I discovered the book on the recommendation of the owner of my local comic shop The Vault of Midnight. I liked the combination of the historical fact and the drama that Bendis creates to drive the story along and for my money in those early days Bendis had some of the best dialog in the comics world. It's available in TPB (Trade Paperback) and well worth checking out.

Sept reads

Mark it now! the September reads edition of the Restless Kind Blog

Blood is a Rover by James Ellroy
Tarot Card Book Mark: Gold
MARK It NOW: Ellroy's Back. If you are a fan, you've already started to dig this one, if not-- start with the LA Quartet and work your way to this one. Anything he's written after 1985 is well worth checking out.

Jack Wakes Up by Seth Harwood
Tarot Card Book Mark: The Purse or Bag
Originally a podcast novel, Jack Wakes Up is Harwoods first published novel. This is a solid first novel, with some interesting ideas. Jack Palms is a recovering adict who started in one action flick but nothing more. He's the guy who had all the lines, and now finds himself in a situation where he is called on to do for real what he did in the movie. A strip club, eastern European gangsters, a local drug dealer and a cop who seems to owe Jack one fill out the story, as Jack tries to figure out who killed an old buddy of his. All of this leads to a lot of expected places, and a few unexpected. I liked the growing friendship between Jack and the guys that he is working with that was a fun touch that and their real identies were played out nicly, a little bit at a time. Harwood shows promise here but this is obviously a first novel. I found it confusing in a few places, and feel like the story could have been told in somewhere around 50 less pages. I do how ever encourage people to check the book out and will give Harwood's next book a read.

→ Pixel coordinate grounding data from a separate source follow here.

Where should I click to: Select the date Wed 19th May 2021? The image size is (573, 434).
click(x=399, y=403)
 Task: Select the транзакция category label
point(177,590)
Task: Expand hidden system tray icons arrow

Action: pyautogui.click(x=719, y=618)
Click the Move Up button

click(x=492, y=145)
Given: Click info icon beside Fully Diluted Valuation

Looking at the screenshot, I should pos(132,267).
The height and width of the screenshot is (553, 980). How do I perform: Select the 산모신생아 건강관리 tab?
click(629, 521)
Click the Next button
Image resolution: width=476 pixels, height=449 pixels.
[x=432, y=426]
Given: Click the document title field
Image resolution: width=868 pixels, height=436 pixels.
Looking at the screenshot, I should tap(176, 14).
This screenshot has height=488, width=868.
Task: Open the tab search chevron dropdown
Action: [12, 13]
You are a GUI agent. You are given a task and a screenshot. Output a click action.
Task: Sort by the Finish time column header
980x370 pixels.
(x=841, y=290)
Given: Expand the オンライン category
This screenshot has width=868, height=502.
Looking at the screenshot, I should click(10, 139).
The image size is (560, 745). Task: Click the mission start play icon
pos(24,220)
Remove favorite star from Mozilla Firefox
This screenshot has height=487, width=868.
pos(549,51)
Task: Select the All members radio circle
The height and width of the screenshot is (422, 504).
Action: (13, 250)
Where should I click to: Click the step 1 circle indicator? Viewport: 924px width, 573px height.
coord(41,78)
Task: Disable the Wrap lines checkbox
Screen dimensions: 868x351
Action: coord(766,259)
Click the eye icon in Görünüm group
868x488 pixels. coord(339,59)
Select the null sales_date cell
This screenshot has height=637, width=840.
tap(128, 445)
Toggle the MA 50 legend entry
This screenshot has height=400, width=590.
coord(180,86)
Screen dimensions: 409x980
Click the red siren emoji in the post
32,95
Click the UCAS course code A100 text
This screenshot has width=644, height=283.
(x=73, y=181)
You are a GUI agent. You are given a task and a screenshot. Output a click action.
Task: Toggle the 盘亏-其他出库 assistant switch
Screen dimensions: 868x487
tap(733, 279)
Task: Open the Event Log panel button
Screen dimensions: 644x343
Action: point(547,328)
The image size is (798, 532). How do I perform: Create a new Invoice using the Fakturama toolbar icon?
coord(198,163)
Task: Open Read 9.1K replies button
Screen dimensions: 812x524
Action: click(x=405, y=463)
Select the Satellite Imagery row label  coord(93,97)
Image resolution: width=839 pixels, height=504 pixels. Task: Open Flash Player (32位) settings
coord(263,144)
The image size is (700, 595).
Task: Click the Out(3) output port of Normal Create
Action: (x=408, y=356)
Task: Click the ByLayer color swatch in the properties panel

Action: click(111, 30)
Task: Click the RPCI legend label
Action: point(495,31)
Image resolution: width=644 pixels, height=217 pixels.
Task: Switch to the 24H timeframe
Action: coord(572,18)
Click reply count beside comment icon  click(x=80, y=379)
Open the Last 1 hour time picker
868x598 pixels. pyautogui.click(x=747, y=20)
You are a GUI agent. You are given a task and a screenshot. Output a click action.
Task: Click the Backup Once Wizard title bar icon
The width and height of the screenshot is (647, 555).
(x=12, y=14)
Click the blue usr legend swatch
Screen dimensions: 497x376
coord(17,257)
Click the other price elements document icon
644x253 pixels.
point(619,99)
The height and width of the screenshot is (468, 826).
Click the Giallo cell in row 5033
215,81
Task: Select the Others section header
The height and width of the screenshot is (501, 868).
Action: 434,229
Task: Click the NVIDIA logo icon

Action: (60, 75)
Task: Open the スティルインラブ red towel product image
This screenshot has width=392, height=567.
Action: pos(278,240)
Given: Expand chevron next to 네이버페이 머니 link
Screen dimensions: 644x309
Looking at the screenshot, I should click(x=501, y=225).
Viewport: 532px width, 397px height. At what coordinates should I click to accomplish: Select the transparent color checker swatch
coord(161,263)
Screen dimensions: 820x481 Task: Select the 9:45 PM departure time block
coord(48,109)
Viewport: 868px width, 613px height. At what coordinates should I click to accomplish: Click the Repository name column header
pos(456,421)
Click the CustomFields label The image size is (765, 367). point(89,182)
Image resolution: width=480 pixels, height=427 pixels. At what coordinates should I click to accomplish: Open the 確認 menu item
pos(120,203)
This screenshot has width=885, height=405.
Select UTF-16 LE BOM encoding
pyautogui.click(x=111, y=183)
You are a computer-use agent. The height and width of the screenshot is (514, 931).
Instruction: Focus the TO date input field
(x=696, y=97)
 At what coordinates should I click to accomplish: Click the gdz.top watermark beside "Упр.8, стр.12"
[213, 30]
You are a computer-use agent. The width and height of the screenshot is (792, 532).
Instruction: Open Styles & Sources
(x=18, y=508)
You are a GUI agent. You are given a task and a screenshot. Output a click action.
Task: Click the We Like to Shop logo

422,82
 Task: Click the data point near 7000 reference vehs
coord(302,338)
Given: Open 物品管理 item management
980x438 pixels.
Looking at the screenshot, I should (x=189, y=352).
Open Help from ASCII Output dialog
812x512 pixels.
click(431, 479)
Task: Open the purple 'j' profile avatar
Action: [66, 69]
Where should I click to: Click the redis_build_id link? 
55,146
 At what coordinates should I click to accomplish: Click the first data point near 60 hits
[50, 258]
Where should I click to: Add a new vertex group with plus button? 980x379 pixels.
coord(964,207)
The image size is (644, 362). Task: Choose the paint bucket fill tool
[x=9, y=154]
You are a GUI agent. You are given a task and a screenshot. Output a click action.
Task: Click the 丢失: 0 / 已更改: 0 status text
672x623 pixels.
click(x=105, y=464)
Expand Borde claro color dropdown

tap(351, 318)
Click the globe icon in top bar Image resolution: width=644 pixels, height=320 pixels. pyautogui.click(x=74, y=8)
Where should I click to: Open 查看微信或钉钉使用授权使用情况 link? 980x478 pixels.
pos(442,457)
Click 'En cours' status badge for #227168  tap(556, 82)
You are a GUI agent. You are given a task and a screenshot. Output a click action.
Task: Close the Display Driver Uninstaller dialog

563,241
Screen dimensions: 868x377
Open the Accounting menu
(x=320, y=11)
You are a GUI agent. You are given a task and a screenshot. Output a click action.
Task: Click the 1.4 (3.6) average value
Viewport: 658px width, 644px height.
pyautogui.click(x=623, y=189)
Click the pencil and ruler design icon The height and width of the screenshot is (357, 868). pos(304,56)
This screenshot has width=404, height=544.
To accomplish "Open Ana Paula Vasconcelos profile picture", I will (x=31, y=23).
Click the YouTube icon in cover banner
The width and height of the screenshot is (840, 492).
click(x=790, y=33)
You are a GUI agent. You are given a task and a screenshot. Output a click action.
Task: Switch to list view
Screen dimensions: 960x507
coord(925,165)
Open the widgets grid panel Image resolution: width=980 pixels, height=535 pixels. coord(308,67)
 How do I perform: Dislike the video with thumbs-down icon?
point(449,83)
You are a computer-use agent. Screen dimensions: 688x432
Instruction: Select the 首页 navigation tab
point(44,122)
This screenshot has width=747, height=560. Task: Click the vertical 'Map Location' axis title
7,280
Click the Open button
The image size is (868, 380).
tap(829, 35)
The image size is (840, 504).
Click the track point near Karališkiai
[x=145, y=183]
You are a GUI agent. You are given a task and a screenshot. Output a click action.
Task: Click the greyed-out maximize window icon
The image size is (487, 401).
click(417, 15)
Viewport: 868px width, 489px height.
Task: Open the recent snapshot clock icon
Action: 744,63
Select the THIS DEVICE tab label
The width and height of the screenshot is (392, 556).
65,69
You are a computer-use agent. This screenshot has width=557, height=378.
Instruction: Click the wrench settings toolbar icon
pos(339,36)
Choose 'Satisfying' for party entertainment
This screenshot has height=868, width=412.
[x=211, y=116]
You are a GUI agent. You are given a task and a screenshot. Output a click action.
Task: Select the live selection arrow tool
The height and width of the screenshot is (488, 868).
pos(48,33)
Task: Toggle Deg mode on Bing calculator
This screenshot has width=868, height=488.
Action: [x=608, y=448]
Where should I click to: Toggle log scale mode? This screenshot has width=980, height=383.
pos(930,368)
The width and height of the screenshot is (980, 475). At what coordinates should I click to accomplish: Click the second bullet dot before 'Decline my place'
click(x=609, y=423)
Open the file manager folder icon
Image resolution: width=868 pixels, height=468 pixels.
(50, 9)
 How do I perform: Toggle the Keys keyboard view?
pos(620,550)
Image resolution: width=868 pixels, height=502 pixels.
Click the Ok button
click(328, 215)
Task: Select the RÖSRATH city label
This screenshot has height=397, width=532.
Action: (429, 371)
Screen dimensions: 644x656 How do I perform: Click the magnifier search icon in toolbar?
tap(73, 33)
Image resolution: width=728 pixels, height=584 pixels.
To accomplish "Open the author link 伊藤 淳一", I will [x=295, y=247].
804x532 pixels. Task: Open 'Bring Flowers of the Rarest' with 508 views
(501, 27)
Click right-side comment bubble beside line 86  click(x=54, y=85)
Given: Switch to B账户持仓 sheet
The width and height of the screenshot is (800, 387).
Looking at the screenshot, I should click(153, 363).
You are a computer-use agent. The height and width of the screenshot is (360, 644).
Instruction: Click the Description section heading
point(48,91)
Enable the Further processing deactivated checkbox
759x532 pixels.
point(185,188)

Bury Me Deep by Megan Abbott
Tarot Card Book Mark: Falling

The Trunk Murders come alive. This book put me in mind of the books I have read by Pulp master David Goodis. The story is simple on it's face, but underneath it's a twisting mass of desires, lusts, desperation and loss of faith. The story is a riff on the infamous Trunk Murders of the 1930s, with a twist. It's the story of a woman who finds herself abandoned in a world that she is not ready to negotiate and how she gets sucked down into a life of compromise and a downward spiral of civility. It's a character driven book, the plot is there -- but it's not what drives the story. Overall a solid read that I suspect will be well worth revisiting.

Officer down by Theresa Schwegel
Tarot Card Book Mark: Playing Cards
Windy City Police story, an officer shoots her partner. Wasn't that the premise of the 80s show Midnight Caller--- in part at least. I liked it enough that I plan to read the follow up Probable Cause.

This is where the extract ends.